-------- RECORDED INFORMATION --------

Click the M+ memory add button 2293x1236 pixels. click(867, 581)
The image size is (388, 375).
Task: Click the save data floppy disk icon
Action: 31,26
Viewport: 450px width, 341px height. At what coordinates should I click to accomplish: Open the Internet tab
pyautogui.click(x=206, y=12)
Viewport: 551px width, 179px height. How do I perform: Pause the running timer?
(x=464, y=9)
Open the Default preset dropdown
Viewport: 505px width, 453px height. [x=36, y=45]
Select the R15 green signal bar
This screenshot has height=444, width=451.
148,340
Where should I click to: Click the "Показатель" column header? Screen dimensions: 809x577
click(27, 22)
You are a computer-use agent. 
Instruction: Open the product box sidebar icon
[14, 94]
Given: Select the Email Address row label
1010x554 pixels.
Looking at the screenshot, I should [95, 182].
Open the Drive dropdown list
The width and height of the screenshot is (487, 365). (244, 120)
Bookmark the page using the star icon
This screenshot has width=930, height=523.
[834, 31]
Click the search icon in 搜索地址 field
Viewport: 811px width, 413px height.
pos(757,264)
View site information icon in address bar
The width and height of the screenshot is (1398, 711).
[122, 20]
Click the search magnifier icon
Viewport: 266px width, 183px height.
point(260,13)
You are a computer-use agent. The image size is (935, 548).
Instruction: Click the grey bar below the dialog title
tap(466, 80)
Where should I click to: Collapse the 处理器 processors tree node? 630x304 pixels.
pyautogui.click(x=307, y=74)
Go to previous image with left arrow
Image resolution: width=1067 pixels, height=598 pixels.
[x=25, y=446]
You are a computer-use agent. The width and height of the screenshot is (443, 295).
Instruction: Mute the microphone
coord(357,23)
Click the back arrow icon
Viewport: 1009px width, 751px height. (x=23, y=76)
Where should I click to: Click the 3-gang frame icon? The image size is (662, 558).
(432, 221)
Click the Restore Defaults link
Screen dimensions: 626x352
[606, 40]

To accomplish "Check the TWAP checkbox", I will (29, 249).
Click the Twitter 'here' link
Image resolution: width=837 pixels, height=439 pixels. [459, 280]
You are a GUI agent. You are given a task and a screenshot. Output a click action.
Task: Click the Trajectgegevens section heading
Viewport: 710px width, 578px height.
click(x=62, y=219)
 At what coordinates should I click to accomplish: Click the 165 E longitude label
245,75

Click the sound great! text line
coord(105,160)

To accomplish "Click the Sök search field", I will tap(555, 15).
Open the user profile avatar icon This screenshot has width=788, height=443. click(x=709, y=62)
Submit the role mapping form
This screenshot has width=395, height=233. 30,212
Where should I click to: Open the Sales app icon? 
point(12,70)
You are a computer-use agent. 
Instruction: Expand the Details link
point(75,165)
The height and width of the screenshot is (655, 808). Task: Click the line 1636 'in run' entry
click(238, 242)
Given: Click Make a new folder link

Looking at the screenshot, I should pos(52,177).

--------

| TASK |
In the entries above, find lines with "will" and copy each.

| ANSWER BOX |
To accomplish "Check the TWAP checkbox", I will (29, 249).
To accomplish "Click the Sök search field", I will tap(555, 15).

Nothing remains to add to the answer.